● **EXERCISE AIM**
Transcribe only the lines of the listing below from the one holding "The image size is (814, 375)." through the one holding "You are a computer-use agent. The", inclusive, without any change.

● **DATA EXTRACTS**

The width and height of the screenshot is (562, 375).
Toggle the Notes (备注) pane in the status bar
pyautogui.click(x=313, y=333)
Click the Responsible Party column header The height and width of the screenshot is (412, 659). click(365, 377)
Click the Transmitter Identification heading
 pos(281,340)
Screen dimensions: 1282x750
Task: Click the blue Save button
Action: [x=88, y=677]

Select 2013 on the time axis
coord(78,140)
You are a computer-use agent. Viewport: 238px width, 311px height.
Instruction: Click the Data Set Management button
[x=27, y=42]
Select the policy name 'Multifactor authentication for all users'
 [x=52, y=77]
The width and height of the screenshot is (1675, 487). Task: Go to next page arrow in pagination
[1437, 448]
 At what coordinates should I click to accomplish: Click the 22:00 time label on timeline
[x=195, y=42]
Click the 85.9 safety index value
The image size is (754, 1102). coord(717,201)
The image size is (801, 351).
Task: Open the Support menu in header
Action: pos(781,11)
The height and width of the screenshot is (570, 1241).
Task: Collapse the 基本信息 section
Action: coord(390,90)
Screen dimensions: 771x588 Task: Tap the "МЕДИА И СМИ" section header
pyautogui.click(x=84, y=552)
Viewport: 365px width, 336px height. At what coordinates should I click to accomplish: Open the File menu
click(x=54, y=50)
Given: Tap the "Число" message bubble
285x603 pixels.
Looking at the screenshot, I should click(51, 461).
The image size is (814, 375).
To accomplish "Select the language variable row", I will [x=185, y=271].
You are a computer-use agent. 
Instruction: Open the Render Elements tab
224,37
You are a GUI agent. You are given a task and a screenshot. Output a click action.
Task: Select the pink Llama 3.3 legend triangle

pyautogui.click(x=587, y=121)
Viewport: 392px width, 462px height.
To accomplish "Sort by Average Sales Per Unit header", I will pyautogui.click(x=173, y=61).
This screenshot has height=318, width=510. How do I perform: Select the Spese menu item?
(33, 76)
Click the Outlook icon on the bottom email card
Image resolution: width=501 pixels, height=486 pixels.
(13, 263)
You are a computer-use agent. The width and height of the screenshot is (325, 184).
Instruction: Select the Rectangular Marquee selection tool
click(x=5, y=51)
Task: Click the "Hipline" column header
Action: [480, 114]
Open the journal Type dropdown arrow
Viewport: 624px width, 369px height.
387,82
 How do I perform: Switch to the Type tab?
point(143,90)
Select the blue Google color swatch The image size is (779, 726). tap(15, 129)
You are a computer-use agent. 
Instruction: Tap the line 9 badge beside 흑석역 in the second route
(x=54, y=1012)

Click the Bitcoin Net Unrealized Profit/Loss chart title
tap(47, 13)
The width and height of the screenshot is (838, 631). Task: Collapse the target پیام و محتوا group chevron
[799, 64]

● **SOLUTION TO THE PROBLEM**
The image size is (814, 375).
To accomplish "Select the language variable row", I will [x=185, y=271].
You are a computer-use agent. 
Instruction: Open the Render Elements tab
224,37
You are a GUI agent. You are given a task and a screenshot. Output a click action.
Task: Select the pink Llama 3.3 legend triangle

pyautogui.click(x=587, y=121)
Viewport: 392px width, 462px height.
To accomplish "Sort by Average Sales Per Unit header", I will pyautogui.click(x=173, y=61).
This screenshot has height=318, width=510. How do I perform: Select the Spese menu item?
(33, 76)
Click the Outlook icon on the bottom email card
Image resolution: width=501 pixels, height=486 pixels.
(13, 263)
You are a computer-use agent. The width and height of the screenshot is (325, 184).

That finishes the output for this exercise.